- _What is expected_: For this exercise, return exactly the lines of the material below that begin at the one with "Select the Legend level crown avatar icon" and stop after the one with "The width and height of the screenshot is (949, 561).".

- _Materials provided_:

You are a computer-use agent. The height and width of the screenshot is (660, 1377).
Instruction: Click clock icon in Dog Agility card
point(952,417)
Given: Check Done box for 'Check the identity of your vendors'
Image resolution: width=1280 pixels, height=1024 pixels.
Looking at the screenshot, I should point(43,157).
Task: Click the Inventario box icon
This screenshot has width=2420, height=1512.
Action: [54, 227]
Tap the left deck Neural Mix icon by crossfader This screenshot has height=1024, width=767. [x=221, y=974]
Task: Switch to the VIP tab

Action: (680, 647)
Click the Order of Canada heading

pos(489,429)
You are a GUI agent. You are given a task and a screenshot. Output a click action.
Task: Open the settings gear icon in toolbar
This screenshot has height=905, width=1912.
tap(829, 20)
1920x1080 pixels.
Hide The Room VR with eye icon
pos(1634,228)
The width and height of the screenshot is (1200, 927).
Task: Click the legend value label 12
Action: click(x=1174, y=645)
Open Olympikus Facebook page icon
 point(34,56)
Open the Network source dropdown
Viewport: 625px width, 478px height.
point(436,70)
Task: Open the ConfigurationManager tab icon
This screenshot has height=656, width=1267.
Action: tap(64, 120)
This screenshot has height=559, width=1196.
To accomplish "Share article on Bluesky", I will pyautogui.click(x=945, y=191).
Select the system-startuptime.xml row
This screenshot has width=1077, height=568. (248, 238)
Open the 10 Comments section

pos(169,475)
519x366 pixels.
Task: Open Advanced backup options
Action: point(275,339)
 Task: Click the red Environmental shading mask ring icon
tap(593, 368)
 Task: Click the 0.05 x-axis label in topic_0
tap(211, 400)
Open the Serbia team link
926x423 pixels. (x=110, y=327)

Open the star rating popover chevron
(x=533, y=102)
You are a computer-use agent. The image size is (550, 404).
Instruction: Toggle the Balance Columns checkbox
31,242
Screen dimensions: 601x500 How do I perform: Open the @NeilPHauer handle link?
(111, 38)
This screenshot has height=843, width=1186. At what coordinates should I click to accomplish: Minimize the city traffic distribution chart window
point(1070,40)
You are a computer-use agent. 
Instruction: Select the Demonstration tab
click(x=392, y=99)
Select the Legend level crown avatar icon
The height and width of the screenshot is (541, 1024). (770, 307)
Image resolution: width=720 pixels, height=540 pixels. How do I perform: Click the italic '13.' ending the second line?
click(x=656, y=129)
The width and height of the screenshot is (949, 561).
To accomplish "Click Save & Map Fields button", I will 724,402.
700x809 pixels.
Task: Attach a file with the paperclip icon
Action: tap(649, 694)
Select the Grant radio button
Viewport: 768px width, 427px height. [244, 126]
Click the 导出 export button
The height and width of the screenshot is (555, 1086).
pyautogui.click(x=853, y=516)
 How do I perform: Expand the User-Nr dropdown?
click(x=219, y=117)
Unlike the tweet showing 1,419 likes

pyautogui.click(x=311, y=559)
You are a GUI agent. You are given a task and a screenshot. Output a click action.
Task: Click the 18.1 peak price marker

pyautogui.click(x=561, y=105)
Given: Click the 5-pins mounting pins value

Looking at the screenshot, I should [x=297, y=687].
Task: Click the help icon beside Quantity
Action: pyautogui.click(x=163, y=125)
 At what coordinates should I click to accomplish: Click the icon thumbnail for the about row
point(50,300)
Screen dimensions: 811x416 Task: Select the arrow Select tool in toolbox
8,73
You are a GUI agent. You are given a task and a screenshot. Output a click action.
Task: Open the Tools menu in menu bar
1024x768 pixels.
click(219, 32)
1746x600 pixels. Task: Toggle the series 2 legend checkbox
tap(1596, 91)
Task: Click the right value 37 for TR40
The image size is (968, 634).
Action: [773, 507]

- _Answer to the exercise_:
Select the Legend level crown avatar icon
The height and width of the screenshot is (541, 1024). (770, 307)
Image resolution: width=720 pixels, height=540 pixels. How do I perform: Click the italic '13.' ending the second line?
click(x=656, y=129)
The width and height of the screenshot is (949, 561).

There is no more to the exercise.